SEPARATION OF RETAIL BUSINESS

On May 1, 2013, we completed the separation of our retail business by creating an independent public company named CST Brands, Inc. (CST) and distributing 80 percent of the outstanding shares of CST common stock to our stockholders. Each Valero stockholder received one share of CST common stock for every nine shares of Valero common stock held at the close of business on the record date of April 19, 2013.

In connection with the separation, we received an aggregate of $1.05 billion in cash, consisting of $550 million from the issuance of short-term debt to a third-party financial institution on April 16, 2013 and $500 million distributed to us by CST on May 1, 2013. The cash distributed to us by CST was borrowed by CST on May 1, 2013 under its senior secured credit facility.
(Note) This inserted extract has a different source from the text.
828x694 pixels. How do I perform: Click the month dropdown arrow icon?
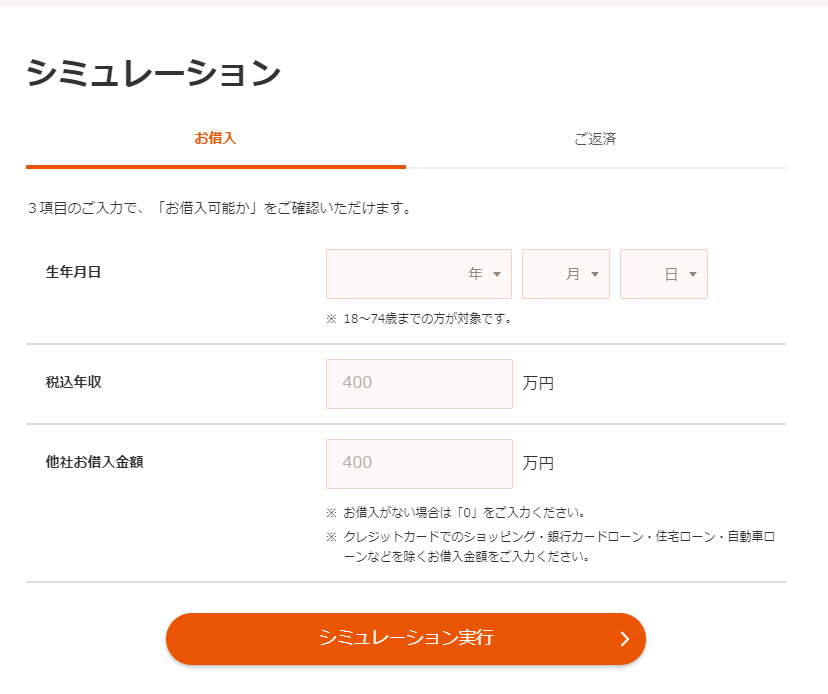(x=595, y=273)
See Note 11 for further discussion of that credit facility. Also on May 1, 2013, CST issued $550 million of its senior unsecured bonds to us, and we exchanged those bonds with the third-party financial institution in satisfaction of our short-term debt. Immediately prior to May 1, 2013, subsidiaries of CST held $315 million of cash, and CST retained that cash following the distribution on May 1, 2013. We also incurred $30 million in costs during the three months ended June 30, 2013 to effect the separation, which were included in general and administrative expenses.

We also entered into long-term motor fuel supply agreements with CST in the U.S. and Canada. The nature and significance of our agreements to supply motor fuel to CST through 2028 represents a continuation of activities with CST for accounting purposes. As such, the historical results of operations of our retail business have not been reported as discontinued operations in our statements of income.

On November 14, 2013, we disposed of our 20 percent retained interest in CST by transferring all remaining shares of CST common stock owned by us to a third-party financial institution in exchange for $467 million of our short-term debt and recognized a $325 million nontaxable gain, as further described in Note 11.

Selected historical results of operations of our retail business prior to the separation are disclosed in Note 18. Subsequent to May 1, 2013 and through November 14, 2013, our share of CST’s results of operations was reflected in “other income, net.” Our share of income taxes incurred directly by CST during this period was reported in the equity in earnings from CST, and as such was not included in income taxes in our statements of income.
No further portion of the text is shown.